## Selected extract
- - -

Who says so? America's biggest ally in the Afghan adventure: Great Britain. This week, two top figures in the British effort in Afghanistan -- Sir Sherard Cowper-Coles, UK ambassador to Kabul, and Brigadier Mark Carleton-Smith, the senior British military commander in Afghanistan -- both said that the war was "unwinnable," and that continuing the current level of military operations there, much less expanding it, was a strategy "doomed to fail."
The biggest headlines went to the comments by Cowper-Coles, whose frank assessment was quoted in a secret French diplomatic cable that was published by a muckraking French magazine last week. Cowper-Coles put it plainly:
The current situation is bad, the security situation is getting worse, so is corruption, and the government has lost all trust....The presence of the coalition, in particular its military presence, is part of the problem, not part of its solution. Foreign forces are the lifeline of a regime that would rapidly collapse without them. As such, they slow down and complicate a possible emergence from the crisis.

- - -

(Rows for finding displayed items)
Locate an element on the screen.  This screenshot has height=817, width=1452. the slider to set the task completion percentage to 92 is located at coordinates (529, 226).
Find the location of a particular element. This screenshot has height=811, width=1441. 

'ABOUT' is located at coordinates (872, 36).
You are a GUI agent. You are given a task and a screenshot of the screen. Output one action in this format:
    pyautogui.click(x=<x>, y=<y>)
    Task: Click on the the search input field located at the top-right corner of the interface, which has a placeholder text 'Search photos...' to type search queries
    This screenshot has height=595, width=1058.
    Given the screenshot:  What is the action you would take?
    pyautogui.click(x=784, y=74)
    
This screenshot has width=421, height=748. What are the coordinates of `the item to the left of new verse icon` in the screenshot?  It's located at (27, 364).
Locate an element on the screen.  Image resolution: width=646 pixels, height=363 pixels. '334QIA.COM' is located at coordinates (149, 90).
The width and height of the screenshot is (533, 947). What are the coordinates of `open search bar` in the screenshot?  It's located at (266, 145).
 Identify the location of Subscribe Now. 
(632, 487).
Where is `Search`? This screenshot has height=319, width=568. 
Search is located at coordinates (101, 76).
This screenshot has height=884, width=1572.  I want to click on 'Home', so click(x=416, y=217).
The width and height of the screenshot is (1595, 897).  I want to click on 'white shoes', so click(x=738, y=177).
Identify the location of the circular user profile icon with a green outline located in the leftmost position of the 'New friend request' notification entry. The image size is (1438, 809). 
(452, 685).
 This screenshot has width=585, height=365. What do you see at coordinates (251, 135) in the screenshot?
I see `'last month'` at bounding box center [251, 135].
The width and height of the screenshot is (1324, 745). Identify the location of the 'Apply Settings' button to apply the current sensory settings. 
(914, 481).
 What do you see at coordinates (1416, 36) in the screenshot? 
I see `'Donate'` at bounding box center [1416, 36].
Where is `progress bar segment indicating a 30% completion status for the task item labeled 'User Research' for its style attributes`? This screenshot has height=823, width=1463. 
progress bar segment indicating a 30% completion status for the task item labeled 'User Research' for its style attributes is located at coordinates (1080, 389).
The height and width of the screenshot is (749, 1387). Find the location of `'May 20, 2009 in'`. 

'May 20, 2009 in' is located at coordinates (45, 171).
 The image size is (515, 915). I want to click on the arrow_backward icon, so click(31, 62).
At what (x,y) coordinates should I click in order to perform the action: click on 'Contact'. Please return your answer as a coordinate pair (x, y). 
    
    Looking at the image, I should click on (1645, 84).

- - -

## Written task A
Answer these questions about the passage on the Afghan war:
(i) What post did Sir Sherard Cowper-Coles hold?
(ii) In what document was Cowper-Coles's assessment quoted?
(iii) According to the quoted assessment, what are foreign forces for the regime?
## Written task B
From the rows, copy out the lines between the one holding "What do you see at coordinates (1416, 36)" and the one holding "center [1416, 36].", inclusive.

## Task result A
(i) UK ambassador to Kabul.
(ii) A secret French diplomatic cable, which a muckraking French magazine published.
(iii) Its lifeline; without them the regime would rapidly collapse.

## Task result B
 What do you see at coordinates (1416, 36) in the screenshot? 
I see `'Donate'` at bounding box center [1416, 36].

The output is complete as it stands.